Given that the derivative of a function is zero, we can justify whether the function has a relative maximum point by looking at the second derivative.

## Want to join the conversation?

• I don't think that this was an accurate justification because h''(-5) is also negative, does that mean that h(5) is the relative maximum? NO!!
• True, but h'(5) isn't zero.

The justification is not just that h''(x) is negative; it has to be h'(x) = 0 AND h''(x) is negative.
And we're told in the question that h'(-4) = 0.
• Why the graph of the function concaves downward when the second derivative is negative?
• If a function's second derivative is negative, then its slope is decreasing. This is equivalent to saying that a function is concave downward.

Remember: The first derivative gives the rate of change (slope) of the function, while the second derivative gives the rate of change of the first derivative.

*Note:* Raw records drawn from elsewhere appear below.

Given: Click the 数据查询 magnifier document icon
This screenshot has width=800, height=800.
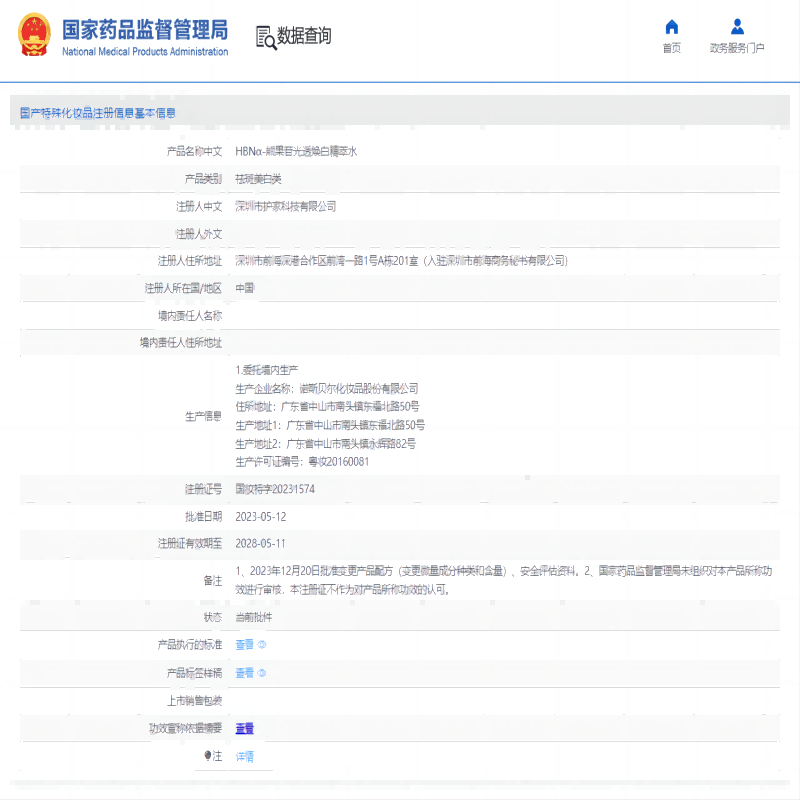Looking at the screenshot, I should click(265, 37).
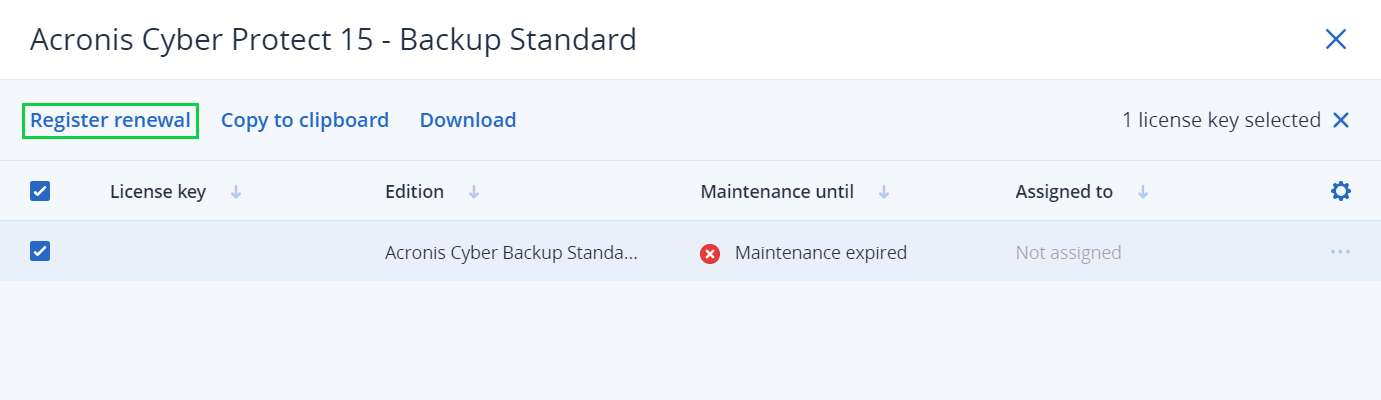Viewport: 1381px width, 400px height.
Task: Sort by License key arrow icon
Action: (x=236, y=192)
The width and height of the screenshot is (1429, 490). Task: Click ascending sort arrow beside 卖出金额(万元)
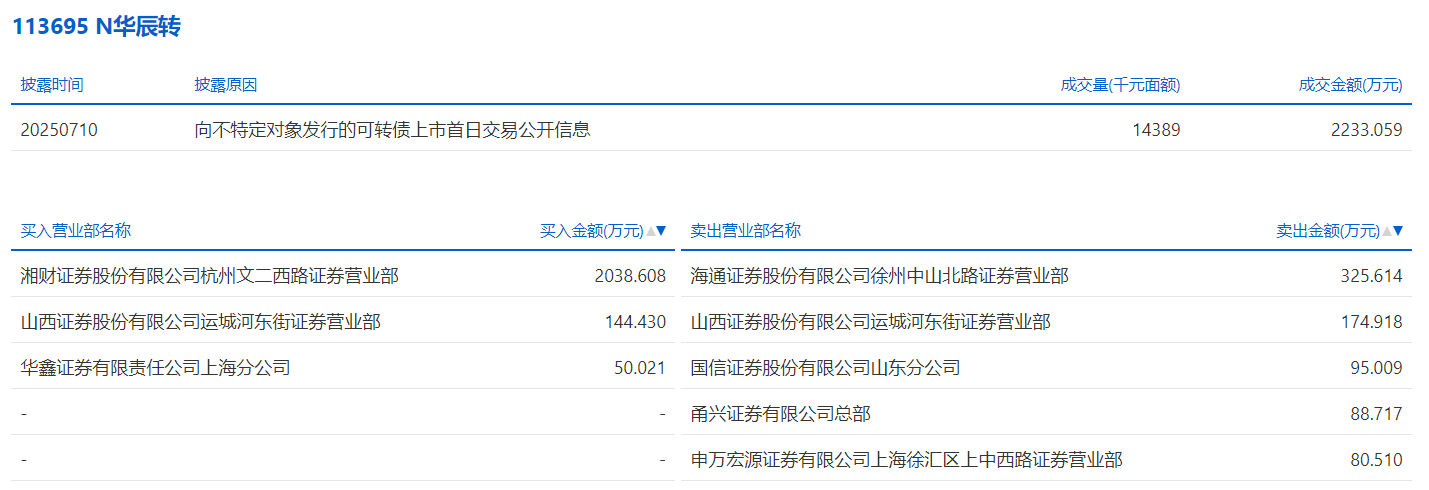point(1386,231)
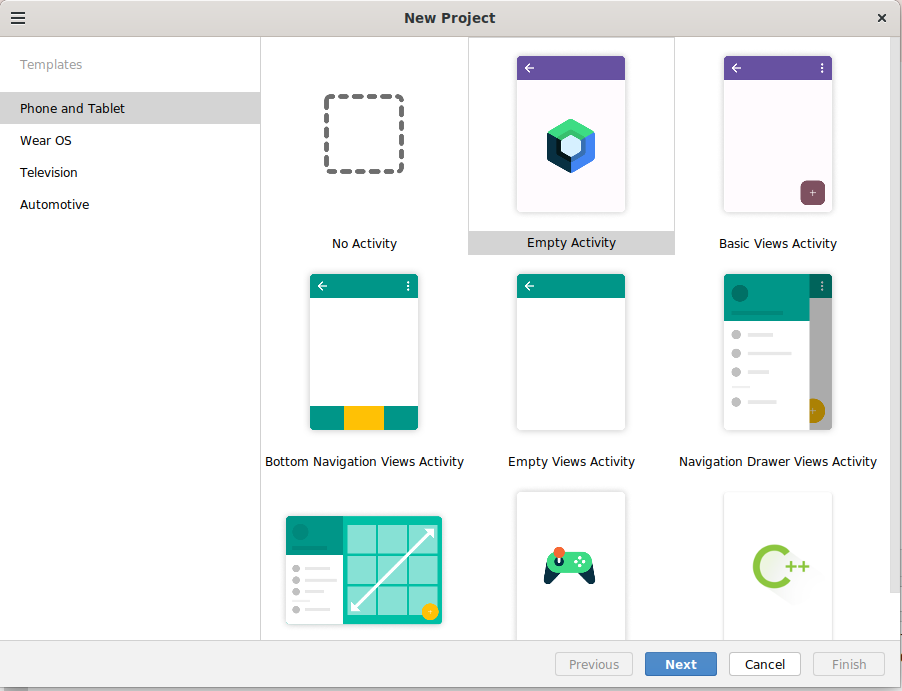The image size is (902, 691).
Task: Open the Wear OS templates category
Action: tap(46, 140)
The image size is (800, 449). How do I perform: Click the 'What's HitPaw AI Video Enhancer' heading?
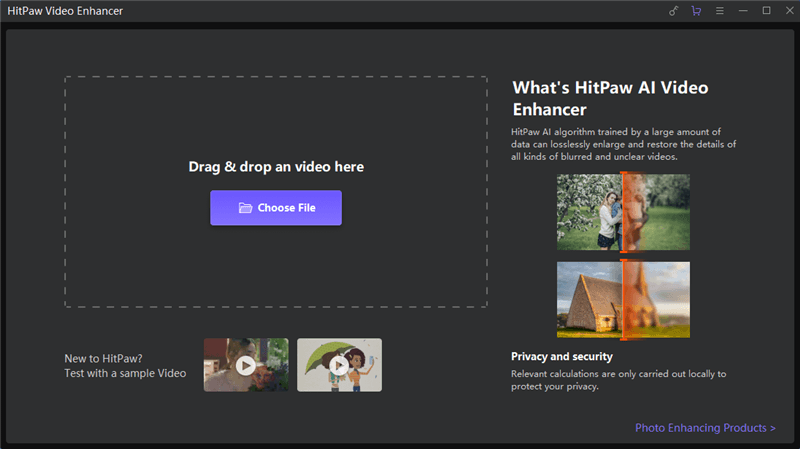click(x=610, y=98)
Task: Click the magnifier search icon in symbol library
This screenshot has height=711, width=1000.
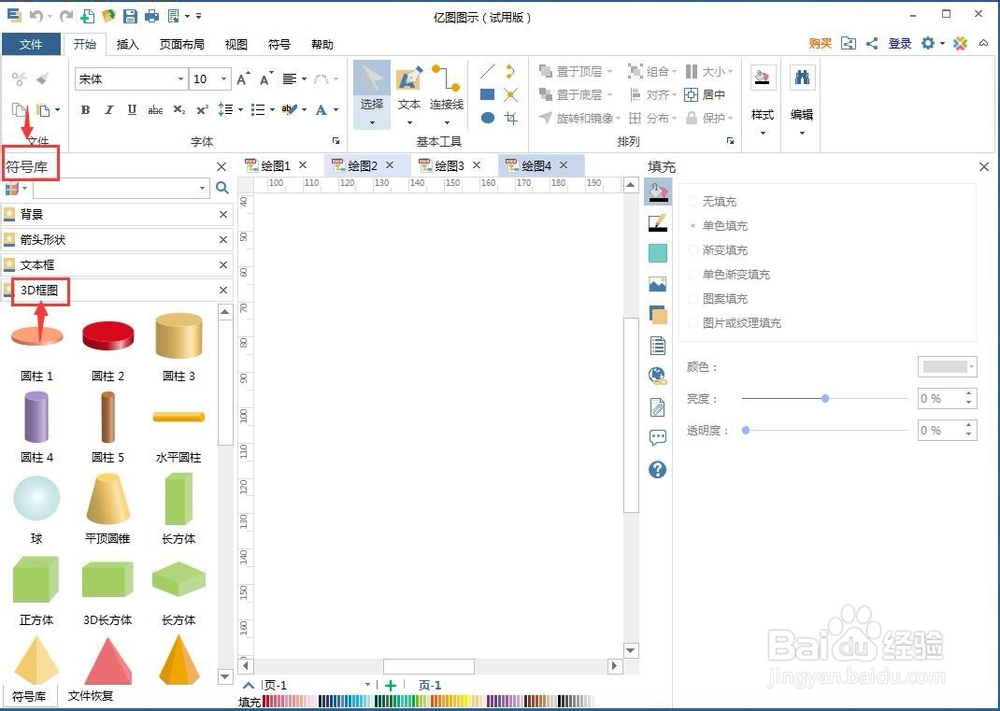Action: coord(222,188)
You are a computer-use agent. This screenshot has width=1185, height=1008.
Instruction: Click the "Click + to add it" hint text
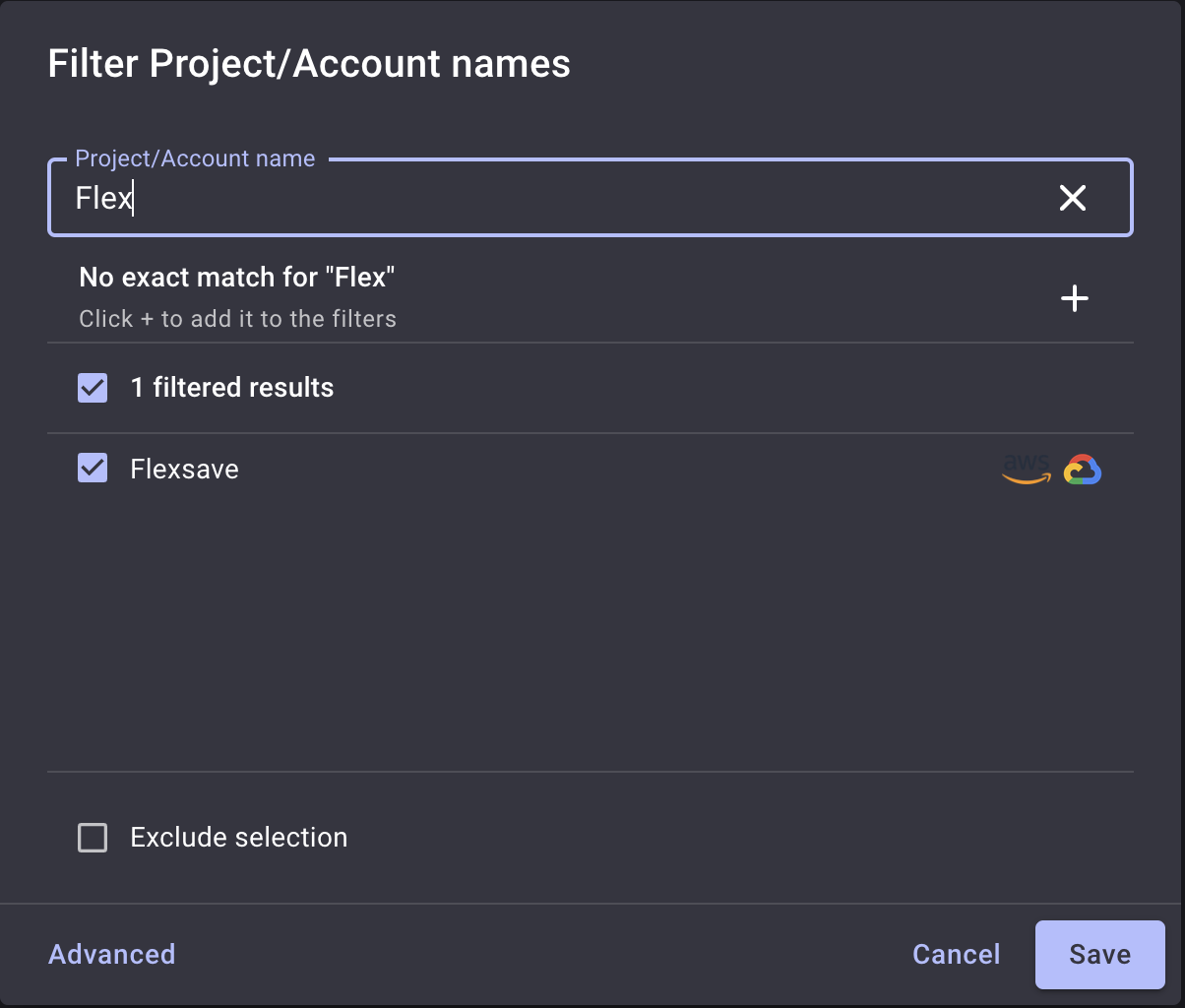(237, 319)
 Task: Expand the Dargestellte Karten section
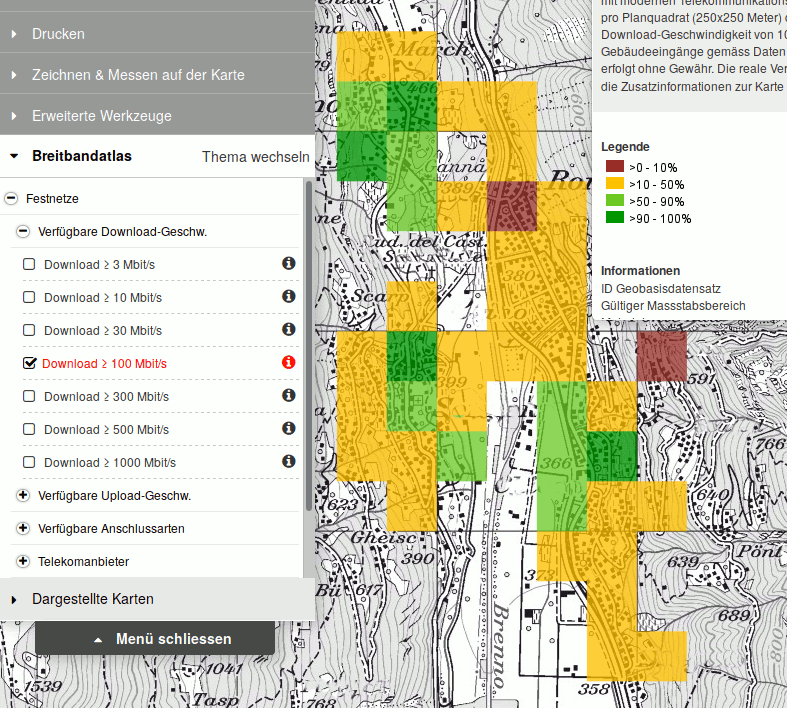pos(92,599)
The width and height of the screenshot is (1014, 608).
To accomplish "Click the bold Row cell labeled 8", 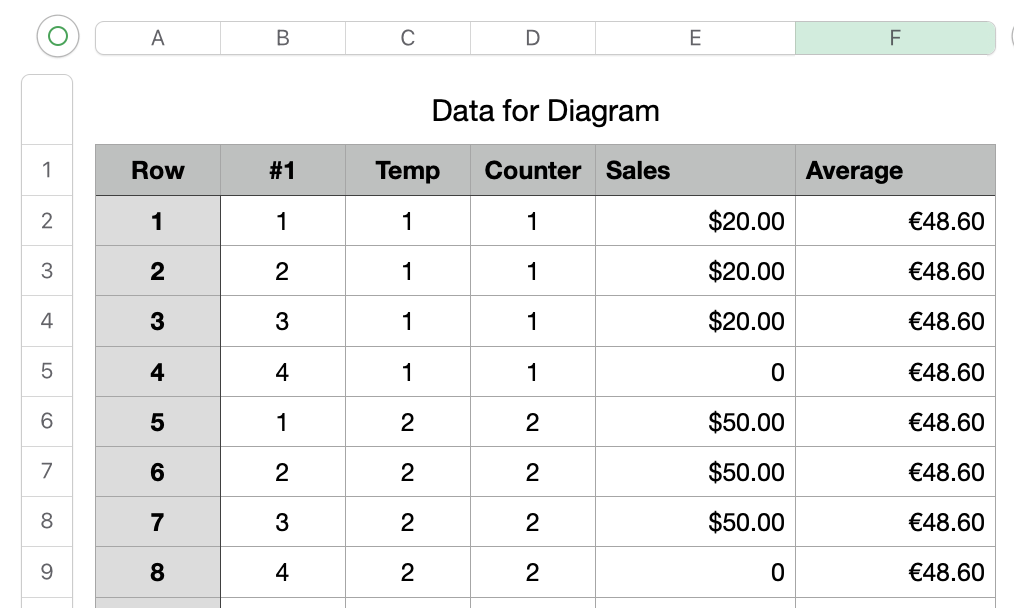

This means that the second derivative tells us how the slope is changing.
• How is it possible when f''(x) is negative that f'(x) is 0, shouldn't it be decreasing? am I missing something? [h''(-4) is negative, h'(-4)=0]
(1 vote)
• f''(x)<0 means the function is concave down, and f'(x)=0 means it's neither increasing nor decreasing at that point.

Consider f(x)=-x^2 at x=0:
f'(x)=-2x, so f'(0)=0, and f''(x)=-2.
• Does it matter at all that the second derivative of the function has a local extremum at the same "`x`" value as the function's local extremum?